Start of LISTED RECORDS

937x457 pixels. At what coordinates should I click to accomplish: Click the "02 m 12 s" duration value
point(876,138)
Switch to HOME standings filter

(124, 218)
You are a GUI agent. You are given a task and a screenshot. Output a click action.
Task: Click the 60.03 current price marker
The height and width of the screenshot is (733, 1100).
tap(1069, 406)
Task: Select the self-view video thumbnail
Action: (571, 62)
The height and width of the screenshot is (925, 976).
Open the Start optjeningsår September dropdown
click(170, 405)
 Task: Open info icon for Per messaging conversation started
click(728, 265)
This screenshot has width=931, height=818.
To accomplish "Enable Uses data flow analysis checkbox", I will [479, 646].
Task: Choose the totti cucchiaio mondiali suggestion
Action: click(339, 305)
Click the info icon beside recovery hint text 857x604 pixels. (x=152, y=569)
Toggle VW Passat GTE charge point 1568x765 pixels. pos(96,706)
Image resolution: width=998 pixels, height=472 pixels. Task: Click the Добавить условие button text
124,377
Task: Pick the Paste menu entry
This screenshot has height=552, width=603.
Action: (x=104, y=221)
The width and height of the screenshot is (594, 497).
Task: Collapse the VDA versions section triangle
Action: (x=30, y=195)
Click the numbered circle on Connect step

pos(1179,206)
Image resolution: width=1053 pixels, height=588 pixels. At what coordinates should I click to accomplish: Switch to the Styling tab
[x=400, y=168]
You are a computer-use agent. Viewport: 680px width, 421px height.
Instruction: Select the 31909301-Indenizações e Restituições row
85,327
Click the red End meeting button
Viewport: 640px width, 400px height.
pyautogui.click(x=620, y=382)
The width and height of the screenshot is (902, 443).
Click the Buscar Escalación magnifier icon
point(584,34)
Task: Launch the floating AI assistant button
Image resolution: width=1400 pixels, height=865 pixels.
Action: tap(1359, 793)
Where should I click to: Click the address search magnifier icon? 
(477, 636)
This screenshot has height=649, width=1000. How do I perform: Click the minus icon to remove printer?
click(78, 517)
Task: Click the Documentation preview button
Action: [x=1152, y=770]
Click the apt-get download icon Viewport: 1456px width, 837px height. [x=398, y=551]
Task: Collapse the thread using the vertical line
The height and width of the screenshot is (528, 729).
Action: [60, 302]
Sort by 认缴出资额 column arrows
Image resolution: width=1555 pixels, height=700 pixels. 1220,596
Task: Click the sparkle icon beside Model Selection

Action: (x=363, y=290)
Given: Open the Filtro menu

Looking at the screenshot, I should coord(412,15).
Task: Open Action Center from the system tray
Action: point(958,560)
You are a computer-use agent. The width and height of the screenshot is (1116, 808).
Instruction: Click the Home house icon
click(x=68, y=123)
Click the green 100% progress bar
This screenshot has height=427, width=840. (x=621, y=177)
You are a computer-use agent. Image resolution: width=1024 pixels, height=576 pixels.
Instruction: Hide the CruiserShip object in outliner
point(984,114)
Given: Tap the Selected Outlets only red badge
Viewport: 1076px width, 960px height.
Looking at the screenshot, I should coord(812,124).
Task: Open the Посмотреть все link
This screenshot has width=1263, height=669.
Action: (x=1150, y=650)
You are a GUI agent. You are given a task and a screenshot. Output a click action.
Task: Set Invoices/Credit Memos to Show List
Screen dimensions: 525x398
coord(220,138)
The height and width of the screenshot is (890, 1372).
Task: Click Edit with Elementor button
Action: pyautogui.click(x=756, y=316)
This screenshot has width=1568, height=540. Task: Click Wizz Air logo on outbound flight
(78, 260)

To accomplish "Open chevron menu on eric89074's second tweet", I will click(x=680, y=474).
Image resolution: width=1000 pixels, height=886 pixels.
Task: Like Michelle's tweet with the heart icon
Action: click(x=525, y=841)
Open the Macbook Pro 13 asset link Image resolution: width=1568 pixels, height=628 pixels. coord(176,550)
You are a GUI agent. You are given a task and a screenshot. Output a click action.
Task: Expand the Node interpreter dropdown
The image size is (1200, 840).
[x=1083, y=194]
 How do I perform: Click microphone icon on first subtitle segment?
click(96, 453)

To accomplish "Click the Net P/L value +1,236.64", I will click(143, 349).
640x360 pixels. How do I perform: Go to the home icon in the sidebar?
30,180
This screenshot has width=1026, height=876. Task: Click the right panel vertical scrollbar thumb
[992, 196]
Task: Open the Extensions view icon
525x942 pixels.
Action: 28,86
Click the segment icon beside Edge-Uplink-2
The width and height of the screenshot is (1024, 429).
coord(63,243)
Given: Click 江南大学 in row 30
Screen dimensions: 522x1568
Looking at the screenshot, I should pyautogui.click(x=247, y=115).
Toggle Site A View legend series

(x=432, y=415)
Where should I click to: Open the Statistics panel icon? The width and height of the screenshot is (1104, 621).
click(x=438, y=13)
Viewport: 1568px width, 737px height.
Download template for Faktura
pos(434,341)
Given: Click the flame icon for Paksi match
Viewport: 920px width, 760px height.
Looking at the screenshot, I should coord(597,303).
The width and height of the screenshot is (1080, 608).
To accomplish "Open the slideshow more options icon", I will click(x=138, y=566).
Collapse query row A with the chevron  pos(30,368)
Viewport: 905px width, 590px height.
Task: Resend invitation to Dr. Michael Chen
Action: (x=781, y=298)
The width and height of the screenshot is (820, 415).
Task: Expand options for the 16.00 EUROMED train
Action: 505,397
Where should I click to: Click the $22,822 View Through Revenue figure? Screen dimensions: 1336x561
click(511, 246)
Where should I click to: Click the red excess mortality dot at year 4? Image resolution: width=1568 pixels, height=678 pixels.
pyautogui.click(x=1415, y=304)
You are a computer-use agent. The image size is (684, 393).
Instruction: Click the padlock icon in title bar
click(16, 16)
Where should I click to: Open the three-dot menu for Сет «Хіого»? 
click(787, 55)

End of LISTED RECORDS

YOUR ASSIGNMENT> Repeat each entry above exactly as it appears.

RESPONSE AREA>
937x457 pixels. At what coordinates should I click to accomplish: Click the "02 m 12 s" duration value
point(876,138)
Switch to HOME standings filter

(124, 218)
You are a GUI agent. You are given a task and a screenshot. Output a click action.
Task: Click the 60.03 current price marker
The height and width of the screenshot is (733, 1100).
tap(1069, 406)
Task: Select the self-view video thumbnail
Action: (571, 62)
The height and width of the screenshot is (925, 976).
Open the Start optjeningsår September dropdown
click(170, 405)
 Task: Open info icon for Per messaging conversation started
click(728, 265)
This screenshot has width=931, height=818.
To accomplish "Enable Uses data flow analysis checkbox", I will [479, 646].
Task: Choose the totti cucchiaio mondiali suggestion
Action: click(339, 305)
Click the info icon beside recovery hint text 857x604 pixels. (x=152, y=569)
Toggle VW Passat GTE charge point 1568x765 pixels. pos(96,706)
Image resolution: width=998 pixels, height=472 pixels. Task: Click the Добавить условие button text
124,377
Task: Pick the Paste menu entry
This screenshot has height=552, width=603.
Action: (x=104, y=221)
The width and height of the screenshot is (594, 497).
Task: Collapse the VDA versions section triangle
Action: (x=30, y=195)
Click the numbered circle on Connect step

pos(1179,206)
Image resolution: width=1053 pixels, height=588 pixels. At what coordinates should I click to accomplish: Switch to the Styling tab
[x=400, y=168]
You are a computer-use agent. Viewport: 680px width, 421px height.
Instruction: Select the 31909301-Indenizações e Restituições row
85,327
Click the red End meeting button
Viewport: 640px width, 400px height.
pyautogui.click(x=620, y=382)
The width and height of the screenshot is (902, 443).
Click the Buscar Escalación magnifier icon
point(584,34)
Task: Launch the floating AI assistant button
Image resolution: width=1400 pixels, height=865 pixels.
Action: tap(1359, 793)
Where should I click to: Click the address search magnifier icon? 
(477, 636)
This screenshot has height=649, width=1000. How do I perform: Click the minus icon to remove printer?
click(78, 517)
Task: Click the Documentation preview button
Action: [x=1152, y=770]
Click the apt-get download icon Viewport: 1456px width, 837px height. [x=398, y=551]
Task: Collapse the thread using the vertical line
The height and width of the screenshot is (528, 729).
Action: [60, 302]
Sort by 认缴出资额 column arrows
Image resolution: width=1555 pixels, height=700 pixels. 1220,596
Task: Click the sparkle icon beside Model Selection

Action: (x=363, y=290)
Given: Open the Filtro menu

Looking at the screenshot, I should coord(412,15).
Task: Open Action Center from the system tray
Action: point(958,560)
You are a computer-use agent. The width and height of the screenshot is (1116, 808).
Instruction: Click the Home house icon
click(x=68, y=123)
Click the green 100% progress bar
This screenshot has height=427, width=840. (x=621, y=177)
You are a computer-use agent. Image resolution: width=1024 pixels, height=576 pixels.
Instruction: Hide the CruiserShip object in outliner
point(984,114)
Given: Tap the Selected Outlets only red badge
Viewport: 1076px width, 960px height.
Looking at the screenshot, I should coord(812,124).
Task: Open the Посмотреть все link
This screenshot has width=1263, height=669.
Action: (x=1150, y=650)
You are a GUI agent. You are given a task and a screenshot. Output a click action.
Task: Set Invoices/Credit Memos to Show List
Screen dimensions: 525x398
coord(220,138)
The height and width of the screenshot is (890, 1372).
Task: Click Edit with Elementor button
Action: pyautogui.click(x=756, y=316)
This screenshot has width=1568, height=540. Task: Click Wizz Air logo on outbound flight
(78, 260)

To accomplish "Open chevron menu on eric89074's second tweet", I will click(x=680, y=474).
Image resolution: width=1000 pixels, height=886 pixels.
Task: Like Michelle's tweet with the heart icon
Action: click(x=525, y=841)
Open the Macbook Pro 13 asset link Image resolution: width=1568 pixels, height=628 pixels. coord(176,550)
You are a GUI agent. You are given a task and a screenshot. Output a click action.
Task: Expand the Node interpreter dropdown
The image size is (1200, 840).
[x=1083, y=194]
 How do I perform: Click microphone icon on first subtitle segment?
click(96, 453)

To accomplish "Click the Net P/L value +1,236.64", I will click(143, 349).
640x360 pixels. How do I perform: Go to the home icon in the sidebar?
30,180
This screenshot has width=1026, height=876. Task: Click the right panel vertical scrollbar thumb
[992, 196]
Task: Open the Extensions view icon
525x942 pixels.
Action: 28,86
Click the segment icon beside Edge-Uplink-2
The width and height of the screenshot is (1024, 429).
coord(63,243)
Given: Click 江南大学 in row 30
Screen dimensions: 522x1568
Looking at the screenshot, I should pyautogui.click(x=247, y=115).
Toggle Site A View legend series

(x=432, y=415)
Where should I click to: Open the Statistics panel icon? The width and height of the screenshot is (1104, 621).
click(x=438, y=13)
Viewport: 1568px width, 737px height.
Download template for Faktura
pos(434,341)
Given: Click the flame icon for Paksi match
Viewport: 920px width, 760px height.
Looking at the screenshot, I should coord(597,303).
The width and height of the screenshot is (1080, 608).
To accomplish "Open the slideshow more options icon", I will click(x=138, y=566).
Collapse query row A with the chevron  pos(30,368)
Viewport: 905px width, 590px height.
Task: Resend invitation to Dr. Michael Chen
Action: (x=781, y=298)
The width and height of the screenshot is (820, 415).
Task: Expand options for the 16.00 EUROMED train
Action: 505,397
Where should I click to: Click the $22,822 View Through Revenue figure? Screen dimensions: 1336x561
click(511, 246)
Where should I click to: Click the red excess mortality dot at year 4? Image resolution: width=1568 pixels, height=678 pixels.
pyautogui.click(x=1415, y=304)
You are a computer-use agent. The image size is (684, 393).
Instruction: Click the padlock icon in title bar
click(16, 16)
Where should I click to: Open the three-dot menu for Сет «Хіого»? 
click(787, 55)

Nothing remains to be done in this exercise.